Over the years, computer systems designers have pursued the challenge of developing computational architectures that have the ability to generate answers to freely-posed questions. General question-answering systems typically depend on automated processes for analyzing questions and for composing answers from a large corpus of poorly structured information. In recent years, systems have been developed that employ the resources of the Web as a corpus of information for answering questions. Web-based question answering systems typically employ rewriting procedures for converting components of questions into sets of queries posed to search engines, and converting query results received from the search engines into one or more answers.
Many text retrieval systems, for example, operate at the level of entire documents. In searching the web, complete web pages or documents can be returned. There has been a recent surge of interest in finer-grained analyses focused on methods for obtaining answers to questions rather than retrieving potentially relevant documents or best-matching passages from queries—tasks information retrieval (IR) systems typically perform. The problem of question answering, however, hinges on applying several key concepts from information retrieval, information extraction, machine learning, and natural language processing (NLP).
Automatic question answering from a single, constrained corpus is extremely challenging. Consider the difficulty of gleaning an answer to the question “Who killed Abraham Lincoln?” from a source which contains only the text “John Wilkes Booth altered history with a bullet. He will forever be known as the man who ended Abraham Lincoln's life.” As can be appreciated, however, question answering is far easier when the vast resources of the Web are brought to bear, since hundreds of Web pages contain the literal string “killed Abraham Lincoln.”
Most approaches to question answering use NLP techniques to augment standard information retrieval techniques. Systems typically identify candidate passages using IR techniques, and then perform more detailed linguistic analyses of the question and matching passages to find specific answers. A variety of linguistic resources (part-of-speech tagging, parsing, named entity extraction, semantic relations, dictionaries, WordNet, etc.) can be employed to support question answering.

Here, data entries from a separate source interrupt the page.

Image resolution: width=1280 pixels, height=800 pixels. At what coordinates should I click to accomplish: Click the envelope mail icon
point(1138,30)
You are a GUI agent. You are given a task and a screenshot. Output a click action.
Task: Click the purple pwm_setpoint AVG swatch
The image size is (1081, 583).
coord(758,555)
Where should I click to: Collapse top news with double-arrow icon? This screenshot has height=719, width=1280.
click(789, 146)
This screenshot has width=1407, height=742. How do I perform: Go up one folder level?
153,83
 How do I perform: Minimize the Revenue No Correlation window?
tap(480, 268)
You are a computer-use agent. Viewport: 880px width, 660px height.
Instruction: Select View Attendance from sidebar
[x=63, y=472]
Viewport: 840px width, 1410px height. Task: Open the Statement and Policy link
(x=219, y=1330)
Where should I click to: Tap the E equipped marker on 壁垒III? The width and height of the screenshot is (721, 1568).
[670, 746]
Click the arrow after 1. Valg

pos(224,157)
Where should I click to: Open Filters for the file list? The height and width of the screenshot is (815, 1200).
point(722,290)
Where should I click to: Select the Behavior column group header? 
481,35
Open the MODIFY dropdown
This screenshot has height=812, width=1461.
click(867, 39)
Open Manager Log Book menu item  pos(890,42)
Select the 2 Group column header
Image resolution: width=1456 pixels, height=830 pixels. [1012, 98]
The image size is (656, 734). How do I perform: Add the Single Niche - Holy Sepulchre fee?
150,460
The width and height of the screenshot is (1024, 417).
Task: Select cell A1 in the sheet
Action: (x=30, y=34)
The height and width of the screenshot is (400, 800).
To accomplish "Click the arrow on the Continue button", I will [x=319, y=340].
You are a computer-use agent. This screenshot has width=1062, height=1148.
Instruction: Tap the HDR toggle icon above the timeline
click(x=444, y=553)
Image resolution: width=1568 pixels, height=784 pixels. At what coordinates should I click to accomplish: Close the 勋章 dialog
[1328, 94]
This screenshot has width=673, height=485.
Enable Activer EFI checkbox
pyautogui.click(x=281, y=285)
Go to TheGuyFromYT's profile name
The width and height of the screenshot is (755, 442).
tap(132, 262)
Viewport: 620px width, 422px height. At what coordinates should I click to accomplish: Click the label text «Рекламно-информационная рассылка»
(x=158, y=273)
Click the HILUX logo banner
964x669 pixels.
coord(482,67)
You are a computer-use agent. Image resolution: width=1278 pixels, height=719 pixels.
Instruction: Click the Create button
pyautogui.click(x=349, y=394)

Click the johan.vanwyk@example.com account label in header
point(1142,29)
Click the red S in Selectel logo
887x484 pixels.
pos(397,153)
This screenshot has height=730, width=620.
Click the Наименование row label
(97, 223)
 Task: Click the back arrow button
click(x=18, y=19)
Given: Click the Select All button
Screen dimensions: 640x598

In contrast to these rich natural language approaches, others have developed question answering systems that attempt to solve the difficult matching and extraction problems by leveraging large amounts of data. In one such system, redundancy provided by the web can be exploited to support question answering. Redundancy, as captured by multiple, differently phrased answer occurrences, facilitates question answering in two key ways. First, the larger the information source, the more likely it is that answers bearing close resemblance to the query can be found. It is quite straightforward to identify the answer to “Who killed Abraham Lincoln?” given the text, “John Wilkes Booth killed Abraham Lincoln in Ford's theater.” Second, even when no exact answer can be found, redundancy can facilitate the recognition of answers by enabling procedures to accumulate evidence across multiple matching passages. In order to support redundancy however, a plurality of variously phrased queries may have to be submitted to one or more search engines. This type of approach may place an unacceptable performance burden or load on search engines responding to the query especially considering the number of users that potentially utilize network resources.